Numerical integration of 3 variables

[Cristiano]

I have 3 variables: v, b and h.
I know how to calculate v’, b’ and h’.
Starting the simulation from an initial condition, I need to calculate v, b and h after a given time using a numerical integrator (say RK4).

If I use the simple Euler method, I write;
v= v + dt * v’
b= b + dt * b’
h= h + dt * h’

but when I switch to RK4, I don’t know what to write.

The simulation is explained here:
https://mintoc.de/index.php?title=Gravity_Turn_Maneuver

For example, h’= v * cos(b) doesn’t seem a differential equation; does it mean that h= h + dt * h’ is correct and that there is no reason to use RK4?

Also, the second RK4 step is:
k2 = f(x + dx / 2, y + k1 / 2)
and we have that m’ = constant, v’= f(v, m).
When I write the above k2 f(x, y) function, I suppose that I need to consider also m at time x + dx / 2, not only v, in other words f(x, y) is:
m = m_initial – m’ * x
v’ = f(m, v)
and not only v’ = f(v).

[Country Boy]

 To do a "Runge- Kutta" solver with more than function, do simultaneous R-K solvers on each function, at each step using all the function values that you have determined at h/2 and h.

[Cristiano]

Ah! Ok. The same that I do for the n-body simulation. Now it's clear.

Thank you very much.

[Cristiano]

On 26/8/2017 at 2:27 PM, HallsofIvy said:

 To do a "Runge- Kutta" solver with more than function, do simultaneous R-K solvers on each function, at each step using all the function values that you have determined at h/2 and h.

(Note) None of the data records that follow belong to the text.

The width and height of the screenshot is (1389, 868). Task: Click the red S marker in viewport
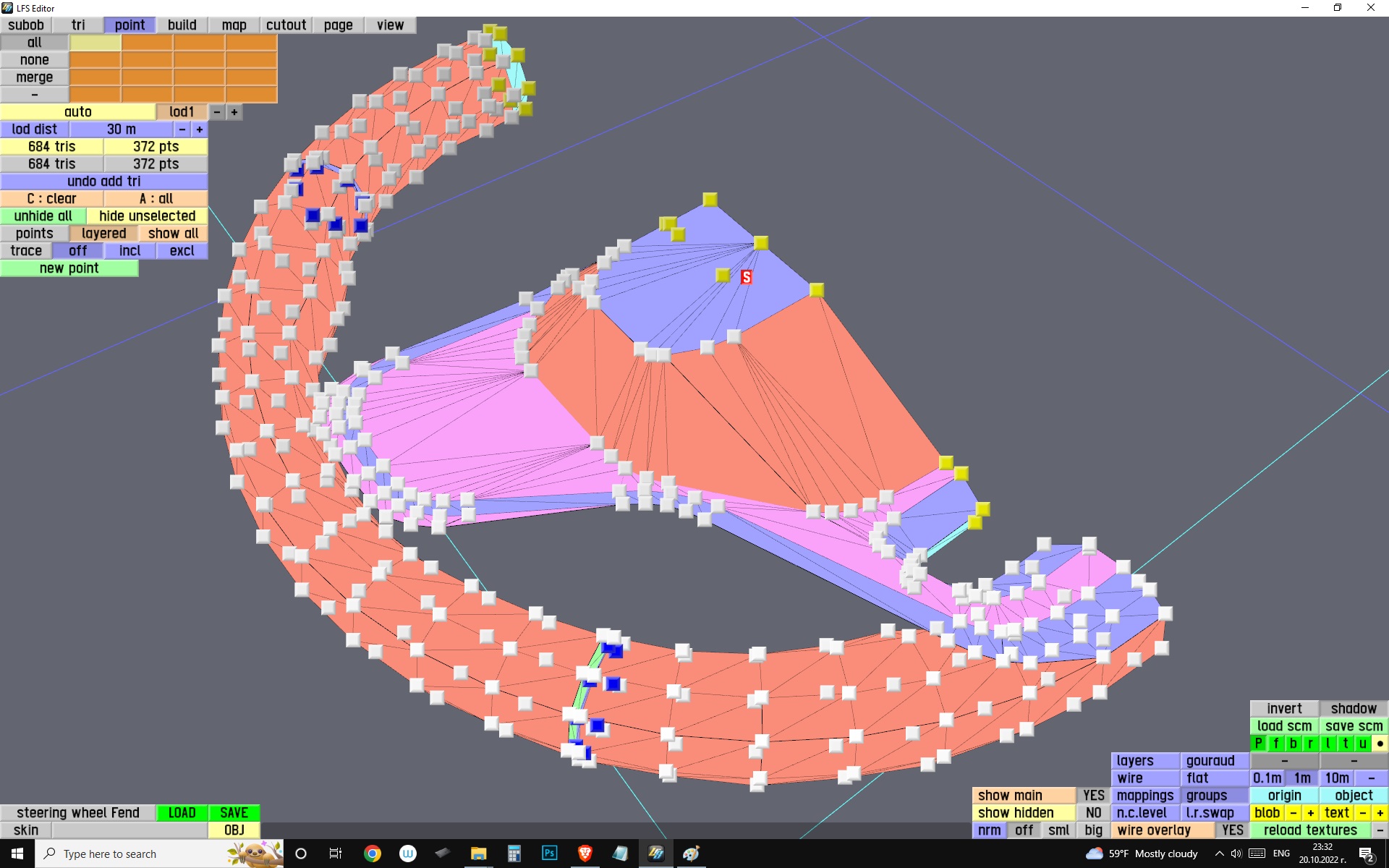tap(746, 277)
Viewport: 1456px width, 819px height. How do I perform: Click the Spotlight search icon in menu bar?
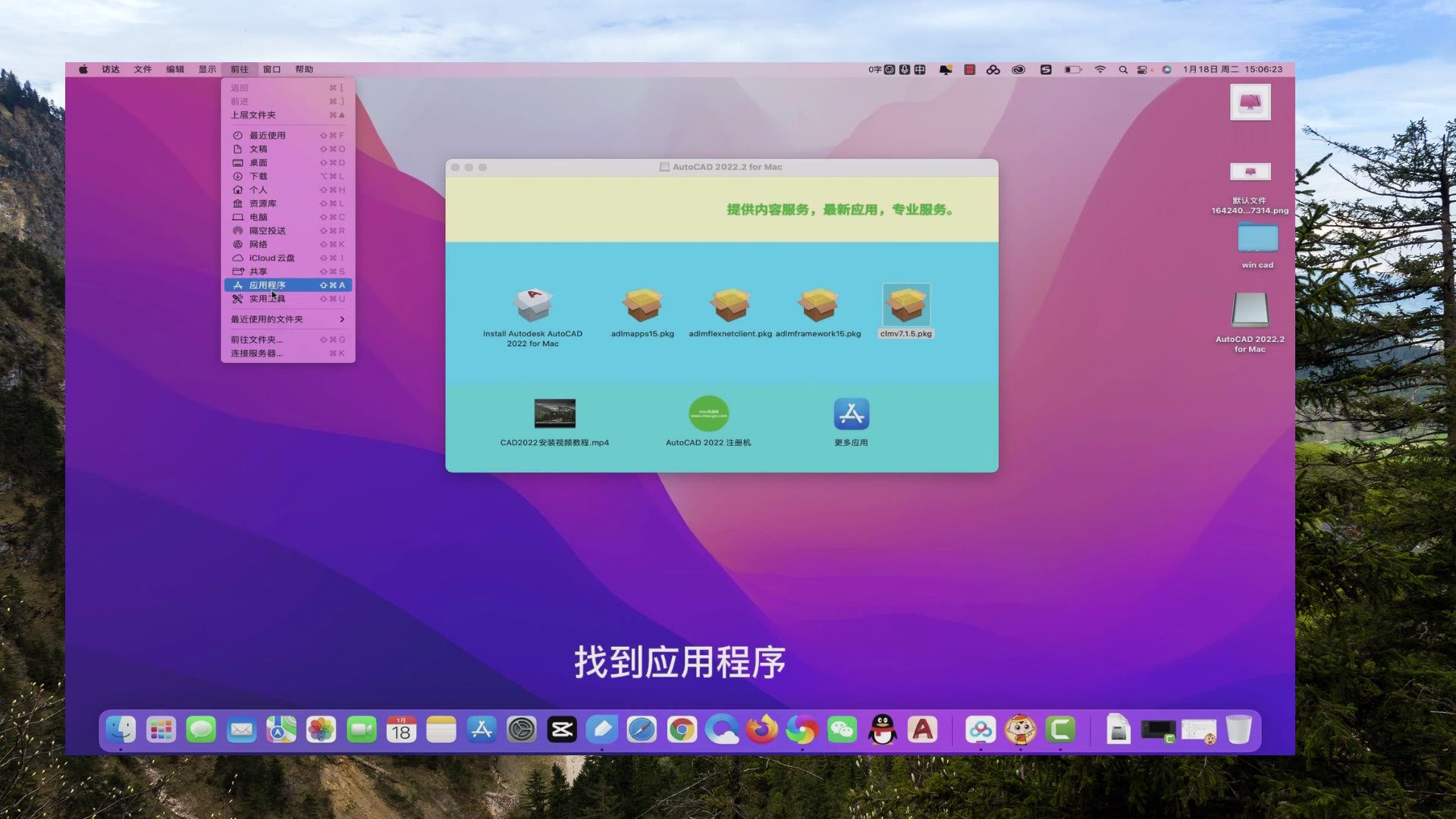coord(1123,69)
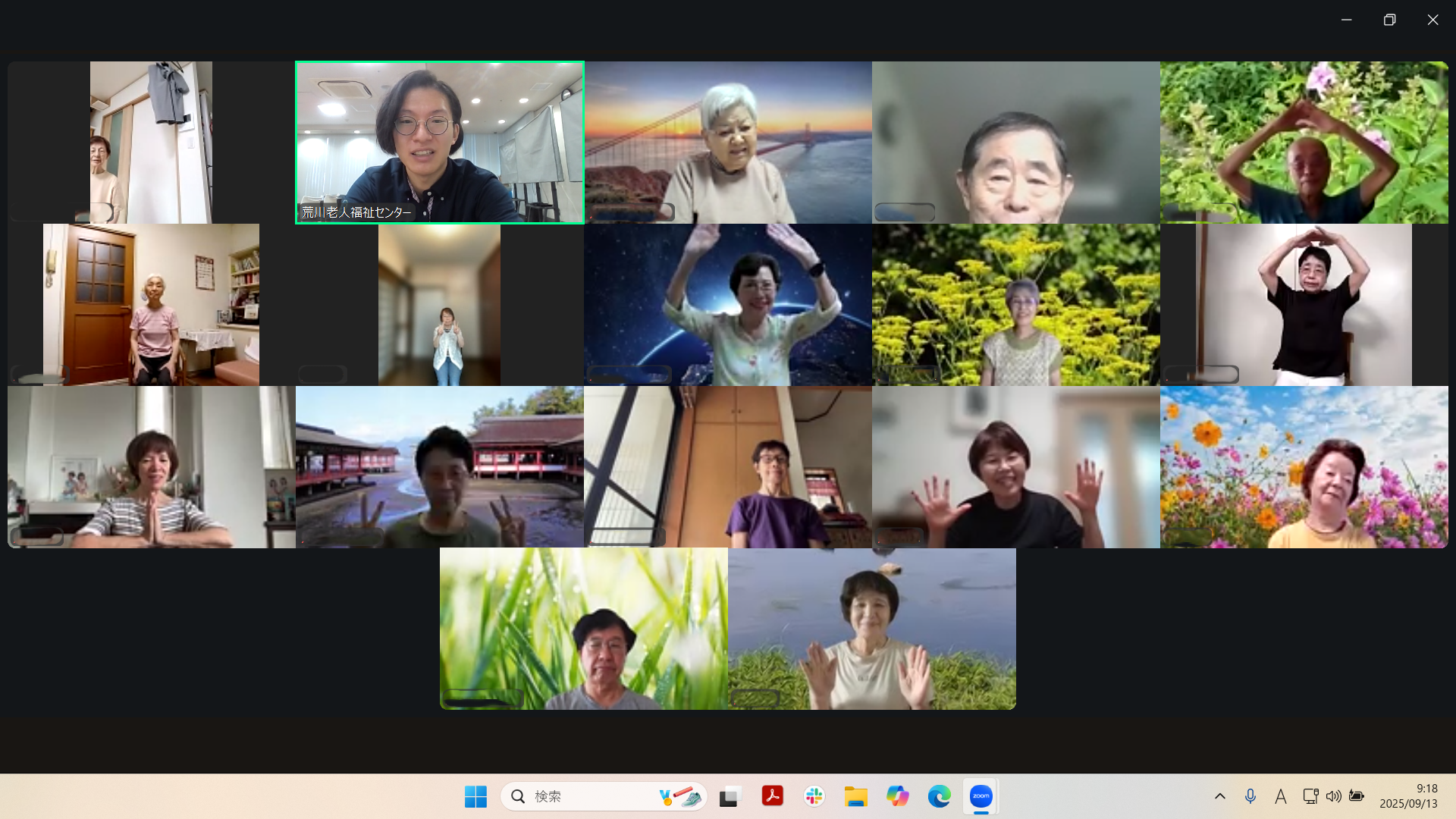Image resolution: width=1456 pixels, height=819 pixels.
Task: Click the Zoom taskbar icon
Action: click(981, 796)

I still have a little doubt.

We have:

v0 = v

v' = f(t, v), v= RK(v')

b' = f(v, b)

When I wrote RK for b', should I first calculate the new v and use this new v as the input for b' or should I use v0, the v before the update v= RK(v')?

[Country Boy]

 Depending on the functions, one way might converge faster than the other but, assuming they converge, they will converge to the same result.